Provarci davvero a dare una svolta sul tema dell’obsolescenza programmata: un cammino, europeo, puntellato di insidie. Il “diritto alla riparazione” e alla scelta Il passaporto digitale, l’ecodesign e … l’equilibrio (o la proporzione) La lotta all’obsolescenza programmata (o “precoce”)… … ma non solo Le previsioni quantitative Le scelte non precoci (“Della sostenibilità delle attese – programmate? – e della proporzionalità della pazienza”)

Il “diritto alla riparazione” e alla scelta

Il 7 aprile 2022, il Parlamento europeo ha approvato una risoluzione nella quale chiede alla Commissione di proporre una normativa volta a garantire la durabilità dei prodotti e sancire il “diritto alla riparazione” per produrre meno rifiuti. Ma c’è di più. Nel denso testo del documento sono, infatti, tre le “frasi chiave” che la risoluzione evidenzia, sottolineando che un diritto effettivo alla riparazione:
  • “dovrebbe creare” notevoli vantaggi competitivi per le imprese europee, evitando nel contempo di imporre loro qualsiasi onere finanziario sproporzionato, e
  • “dovrebbe ispirare” l’innovazione ed incentivare gli investimenti nelle tecnologie sostenibili, tenendo conto al tempo stesso degli sviluppi del mercato e dell’evolversi delle esigenze dei consumatori.
La prima “frase chiave” riguarda la progettazione – “Progettare prodotti che durino più a lungo e possano essere riparati” –, e contiene:
  • un invito alla Commissione “a prendere in considerazione requisiti di durabilità e riparazione in una futura direttiva sulla progettazione ecocompatibile con un più ampio ambito di applicazione”;
  • un monito (è necessario “analizzare i requisiti in modo approfondito, prodotto per prodotto, al fine di garantire che sia scelto il requisito più adatto al singolo scopo, tenendo conto del fatto che, ad esempio, per taluni prodotti la progettazione modulare renderà le riparazioni più facili e ne prolungherà la vita utile, mentre per altri prodotti la progettazione modulare o l’obbligo di garantire la riparabilità possono compromettere la durabilità).
La seconda (“Consentire ai consumatori di scegliere prodotti riparabili”) riguarda il diritto di scelta dei consumatori e, quindi, il diritto ad una informazione chiara, affidabile, comprensibile sulla riparabilità e sulla durabilità di un prodotto, in grado di aiutarli ad una comparazione consapevole. La terza (“Rafforzare i diritti dei consumatori e le garanzie per un uso più lungo dei beni”), infine, riguarda le difficoltà pratiche oggettive che i consumatori incontrano nel rivendicare il loro diritto – sancito dalla direttiva sulla vendita dei beni – di scegliere tra riparazione e sostituzione dei beni difettosi: in molti casi, infatti, la riparazione potrebbe costituire una scelta più efficace in termini di risorse e di neutralità climatica, ma “nella pratica i consumatori scelgono solitamente la sostituzione rispetto alla riparazione, il che potrebbe essere dovuto all’elevato costo della riparazione”

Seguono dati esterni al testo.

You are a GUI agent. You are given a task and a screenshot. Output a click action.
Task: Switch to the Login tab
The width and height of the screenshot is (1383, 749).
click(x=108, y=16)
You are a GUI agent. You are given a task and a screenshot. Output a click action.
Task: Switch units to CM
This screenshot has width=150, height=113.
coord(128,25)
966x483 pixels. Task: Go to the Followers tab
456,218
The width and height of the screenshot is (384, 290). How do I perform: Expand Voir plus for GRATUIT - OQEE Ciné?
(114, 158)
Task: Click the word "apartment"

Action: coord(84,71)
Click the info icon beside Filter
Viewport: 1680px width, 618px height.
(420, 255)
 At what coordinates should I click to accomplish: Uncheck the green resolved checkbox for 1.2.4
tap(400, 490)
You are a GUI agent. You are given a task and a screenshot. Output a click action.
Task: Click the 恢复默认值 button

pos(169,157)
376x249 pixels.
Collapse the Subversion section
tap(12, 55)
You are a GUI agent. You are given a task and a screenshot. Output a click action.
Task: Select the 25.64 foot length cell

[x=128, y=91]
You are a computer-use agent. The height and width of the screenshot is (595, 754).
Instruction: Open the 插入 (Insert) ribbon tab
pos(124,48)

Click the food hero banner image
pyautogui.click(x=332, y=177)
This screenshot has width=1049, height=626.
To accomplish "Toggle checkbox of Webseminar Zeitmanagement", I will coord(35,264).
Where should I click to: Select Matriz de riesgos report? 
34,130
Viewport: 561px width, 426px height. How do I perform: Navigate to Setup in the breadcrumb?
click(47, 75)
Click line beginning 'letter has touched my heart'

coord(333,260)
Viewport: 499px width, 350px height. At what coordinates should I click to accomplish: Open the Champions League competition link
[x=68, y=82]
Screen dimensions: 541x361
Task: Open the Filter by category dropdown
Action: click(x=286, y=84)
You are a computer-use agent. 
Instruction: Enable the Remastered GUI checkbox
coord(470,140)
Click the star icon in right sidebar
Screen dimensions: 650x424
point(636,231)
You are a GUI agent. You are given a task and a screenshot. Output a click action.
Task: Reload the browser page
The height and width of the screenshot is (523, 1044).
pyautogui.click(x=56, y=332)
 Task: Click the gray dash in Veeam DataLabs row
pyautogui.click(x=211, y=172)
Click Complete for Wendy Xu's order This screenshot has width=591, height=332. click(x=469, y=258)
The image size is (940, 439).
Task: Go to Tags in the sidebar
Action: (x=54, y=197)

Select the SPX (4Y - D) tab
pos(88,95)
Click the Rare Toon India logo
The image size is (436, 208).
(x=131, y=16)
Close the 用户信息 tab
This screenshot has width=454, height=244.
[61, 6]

Il passaporto digitale, l’ecodesign e … l’equilibrio (o la proporzione)

Nella risoluzione, il Parlamento invita la Commissione a valutare la possibilità di proporre, “in tutta la nuova legislazione sui prodotti e nella revisione della direttiva sulla progettazione ecocompatibile, l’obbligo per i produttori di predisporre:
  • strumenti di etichettatura intelligente quali i codici QR e
  • i passaporti digitali dei prodotti”,
chiedendo al contempo che sia garantito un “equilibrio nello sviluppo di iniziative quali il «passaporto digitale europeo dei prodotti» attraverso una stretta cooperazione con l’industria e i portatori di interessi, tenendo conto in particolare del principio di proporzionalità e prestando speciale attenzione alle esigenze delle PMI”. L’idea del passaporto digitale non è nuova: era già contenuta nella proposta di regolamento che stabilisce il quadro per l’elaborazione delle specifiche di progettazione ecocompatibile dei prodotti sostenibili , presentata qualche giorno prima (30 marzo 2022) con lo scopo di contribuire a ridurre l’impatto ambientale negativo dei prodotti durante il ciclo di vita e migliorare il funzionamento del mercato interno, affrontando “i più dannosi impatti ambientali dei prodotti”.
Il “passaporto digitale del prodotto” mira alla registrazione, al trattamento e alla condivisione elettronici delle informazioni relative ai prodotti, tra le imprese della catena di fornitura, le autorità e i consumatori. In questo modo – sottolineano il Parlamento e il Consiglio – “si dovrebbe aumentare la trasparenza, sia per le imprese della catena di fornitura che per il pubblico in generale, e incrementare l’efficienza in termini di trasferimento delle informazioni. In particolare, è probabile che ciò contribuisca ad agevolare e razionalizzare il monitoraggio e l’applicazione del regolamento da parte delle autorità dell’UE e degli Stati membri. È inoltre probabile che fornisca uno strumento di analisi del mercato che potrebbe essere utilizzato per rivedere e perfezionare gli obblighi in futuro”.
Del resto, è il parere della piattaforma “Fit for Future” sulla progettazione ecocompatibile ad aver riconosciuto la necessità di migliorare la sostenibilità dei prodotti e di introdurre nuovi obblighi, “pur mantenendo al minimo l’onere per le imprese”: fra le nove raccomandazioni formulate è stato previsto che occorre “agevolare l’accesso dei consumatori alle informazioni garantendo nel contempo che il passaporto digitale del prodotto consenta flussi di informazioni efficienti sulla base delle migliori pratiche […] accompagnare le misure [di cui al regolamento] con misure di attenuazione, in modo che l’impatto sulle PMI rimanga proporzionato”.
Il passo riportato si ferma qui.